He carried my luggage over to the door of my cabin. He dropped them carefully onto the floor, and brushed off his hands, smacking them together lightly. He wiped beads of perspiration from his forehead and turned to me, shrugging lazily.
I peered inside to find ten of my sisters, with facial masks topped with cucumbers on their flawless faces, their hair wrapped in shower caps with a bottle of calorie free strawberry smoothies sitting beside each of them on a white, polished bedside table. The walls of the cabin were clad with pink, pink curtains hanging over the windows and letting in a touch of moonlight. Vanities made entirely of glass filled the corners of the cabin, holding every single oil free powder, eyeshadow, eyeliner, mascara, concealer, lipstick, gloss, chap-stick, and lotion. Besides all of that, brushes, eyelash curlers, tweezers, and a huge mirror ringed with silver and diamonds.

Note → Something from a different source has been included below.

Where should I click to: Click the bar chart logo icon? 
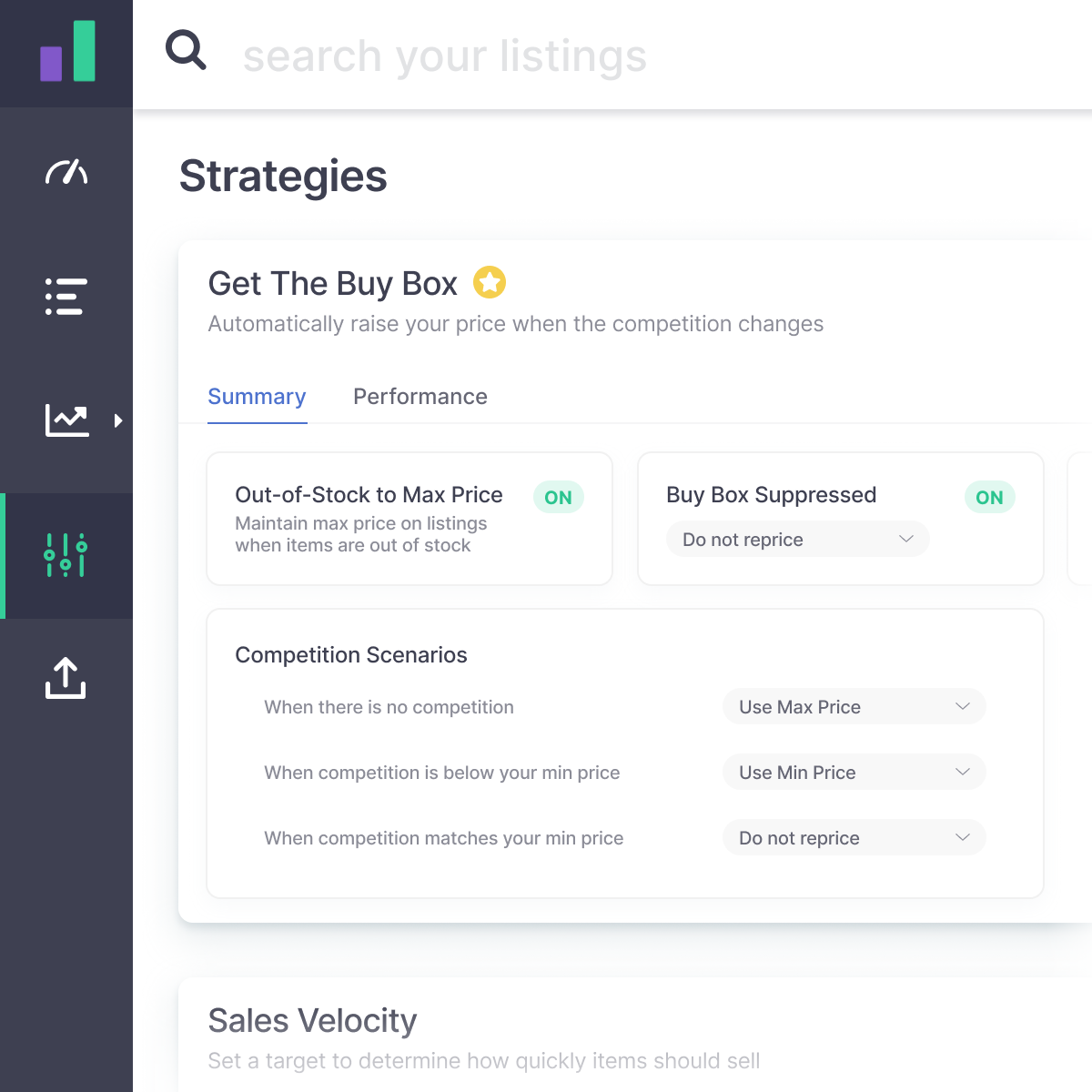[67, 53]
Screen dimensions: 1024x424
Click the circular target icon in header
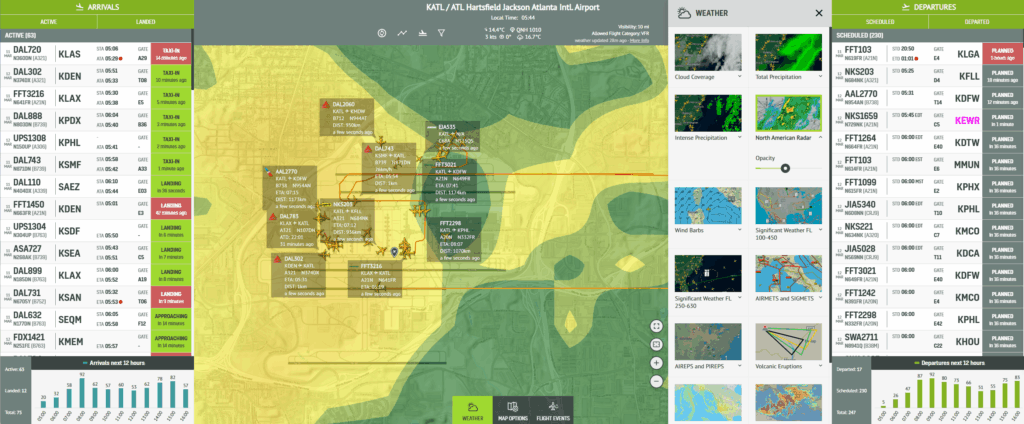pyautogui.click(x=382, y=33)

Beckendorf took a second to gape at my beautiful sisters, the cabin, I don't know which. Maybe both.
"Charles, it's locked," I said, eying the bulky lock that hung on the door's handle, restricting overnight entrances.
He blinked, not removing his eyes from the window.
"Charles."
No response.
"CHARLES BECKENDORF!" I yelled at the top of my lungs, my fists balled up and my arms straight as two sticks bolted to my hips, I stared at him in rage then immediately regretted it. My eyes widened, my eyelashes brushing my eyelids and I slapped both of my hands over my gaping mouth. Beckendorf broke his gaze and stared at me surprisingly.
"Silena!" He whisper/yelled,"What was that for?"
I didn't have time to muster a sound, because a group of, well... furious harpies were flying there way in our direction, their faces frozen in a permanent dismayed expression. Their skin was slimy and sepia colored, wrinkles broke their skin with bumps and creases, their eyes like daggers, cutting into the soul.
"Oh, gods..." I muttered as I grabbed Beckendorf's arm. I didn't wait for the furies to get any closer before I took off in a sprint. I started leading him to the Big House, keeping in the shadows as I ran. Several times I had to run much faster than I normally would, after all Beckendorf is MUCH bigger than I am.
"Maybe I should be leading," He whispered from behind me,"I mean I don't want to trample you."
I turned abruptly and scolded at him,"TRAMPLE me? I'm not a munchkin!"
The harpies cawed and barred their talons at us from about forty yards away, hovering in the air and ready to dive onto their victims before ratting us out to Chiron and Mr. D. I could only hope Chiron would understand.
"Look, we don't have time for this," He said, grabbing my shoulders,"We will be in huge trouble if we get caught especially since we aren't allowed to pull a weapon on the ones here."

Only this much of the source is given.